Nettlebed Creamery
Rose Grimond, the founder of Nettlebed Creamery, has an office with a view. The first thing one can’t help but notice when visiting her at the Creamery buildings, which are just off Nettlebed High Street, is the stunning countryside valley vista across to Stoke Row.
It’s from here that Rose runs her award-winning business when she isn’t coping with the demands of family life – she’s the mother of three children whose ages range from 6 to 11. And the business is growing fast.
The Creamery’s latest expansion is into hospitality: in March 2021 Rose opened The Cheese Shed, an old hay barn converted into a farm shop and café which sells delicious coffee made with the Creamery’s own milk, kefir smoothies, and premium toasted sandwiches made with a blend of the Creamery’s own award-winning cheeses.
The Cheese Shed has been a huge hit, and quite a few famous faces have been spotted among the crowds of walkers and cyclists who flock to enjoy the toasties. Hollywood actor Tom Hanks paid a visit in March, while Dame Mary Berry and actor Jeremy Irons who both live in the Henley area have also stopped by.

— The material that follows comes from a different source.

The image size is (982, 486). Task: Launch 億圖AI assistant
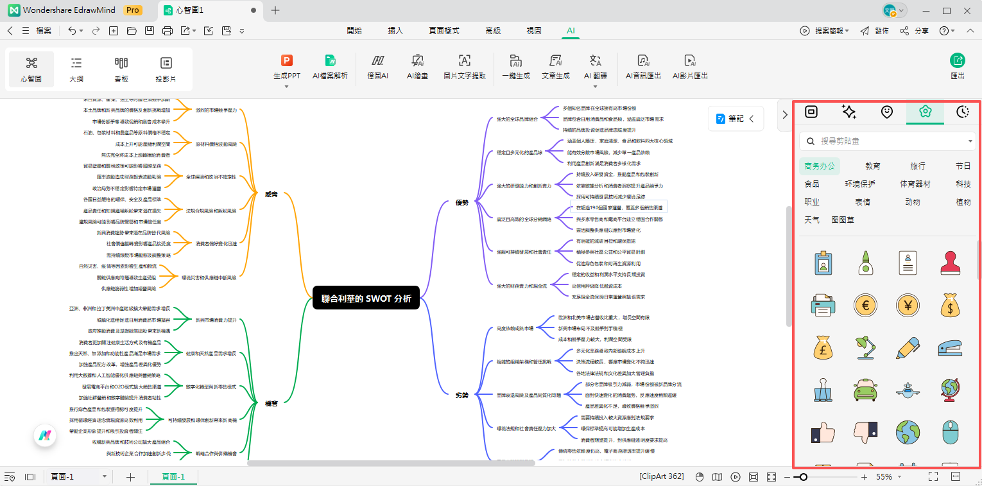click(x=378, y=67)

Rose has acting blood in her genes too: she’s the granddaughter of the actress Dame Celia Johnson and her husband Peter Fleming, who started the dairy from which the Creamery sources its milk in 1950.
The middle daughter of three sisters, Rose was brought up predominantly in West London, but made regular visits to the family farm in Nettlebed at weekends. She studied English at Balliol College, Oxford after attending St Mary’s School Calne in Wiltshire.

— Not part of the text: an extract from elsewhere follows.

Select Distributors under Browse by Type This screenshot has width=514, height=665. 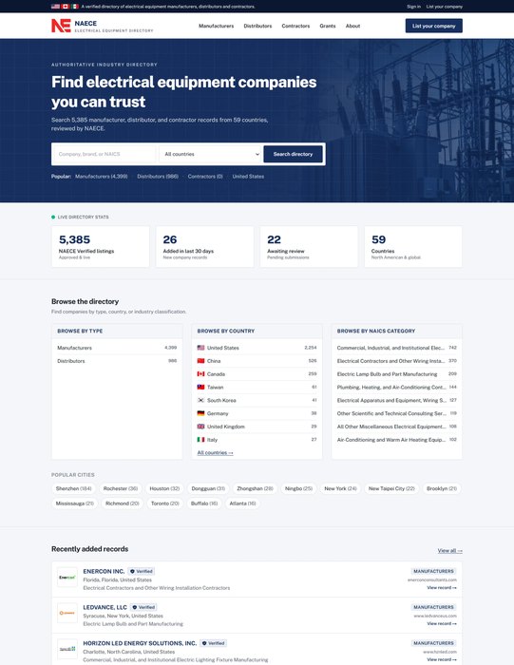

After university she spent a year at drama school in New York, before returning to London and trying her luck as an actress for several years, working as an editorial assistant at The Economist in her spare time.
Shortly after meeting her husband, the novelist James Scudamore, Rose decided to pursue a different passion in her working life, and embarked on a career in food. Her first business was called Orkney Rose and it imported high-end produce from the Orkney Islands, where Rose’s paternal grandfather Jo Grimond had been the MP for much of his working life. Rose credits her years working the Orkney Rose stall at Borough Market with developing and refining her love of cheese.
Now in her 40s, Rose founded Nettlebed Creamery in 2015. Three different varieties of cheese are made on the site, all of which have won awards. The business has a particular focus on the importance of local produce, and practise what they preach given that the dairy is only a couple of miles away, at Bix.
A key member of the Creamery team is Patrick Heathcoat-Amory. Patrick has had a lifelong interest in farming, food and fermentation. Growing up in Devon on a diet of raw milk has evidently given him a finely tuned sense for the unleashed potential in every litre the cows produce. Patrick was also a consultant Environmental Scientist for 14 years and is clearly putting these skills to use along with the team.
Rose stresses that the Creamery is a team effort and speaks very highly of her team. I put it to her that in light of the huge number of awards the Creamery team has won, perhaps cheese competitions are easy to win? “Not if you consider that 3816 cheeses might be competing against you”, laughs Rose.
Nettlebed Creamery are indeed prolific winners, 2019 “Best Organic”, 2019, “three-stars” at the Great Taste Awards and “Super-Gold” at the World Cheese Awards.
The Creamery’s semi-hard cheese, Witheridge in Hay (another local name) won internationally amidst 12,772 cheeses from over 100 countries. The judges said “the cheese had clearly been well-made and had a “complex flavour and really good taste” and was “moreish”. Rightly proud, Rose, was quoted as saying “This was a huge achievement. We believe we are the first cheese-makers in the UK to age cheese in hay!”
Rose, who bears a resemblance to her cousin Helena Bonham Carter and who is also immediately likeable, still, like most women has to juggle the busy morning household as well as running an award winning business, says that organisation is absolutely key.
I enquire whether husband James (they met at a music festival in 2004 and married in 2007) has a place in the office, which is now buzzing full of people and it is not yet 8.45 am. He did, but not now, James now writes from home across the valley in the company of the family cat, the tortoise, two dogs and a lot of chickens.
Several more people arrive and I notice the HMP Huntercombe prison uniform and Rose explains that she is a firm believer in helping others and offers a work-experience type apprenticeship for those perhaps in less fortunate circumstances.
Having previously worked in the criminal justice system, Rose states that “it can have a significant impact on their rehabilitation. All the applicants are risk-assessed and they have proved to be a valuable additions to our team here.”
So what for the future and where can one obtain this renowned cheese? Will we be seeing a Daylesford type establishment forming in Nettlebed as seen in the Cotswolds by the well-known “JCB” Bamford family? “Never, say never” says Rose and she adds with a smile “Watch this space!”
Nettlebed Creamery has a comprehensive website, or you can call in at The Cheese Shed or one can find the cheese locally all over Oxfordshire and nationally and even in Barbados!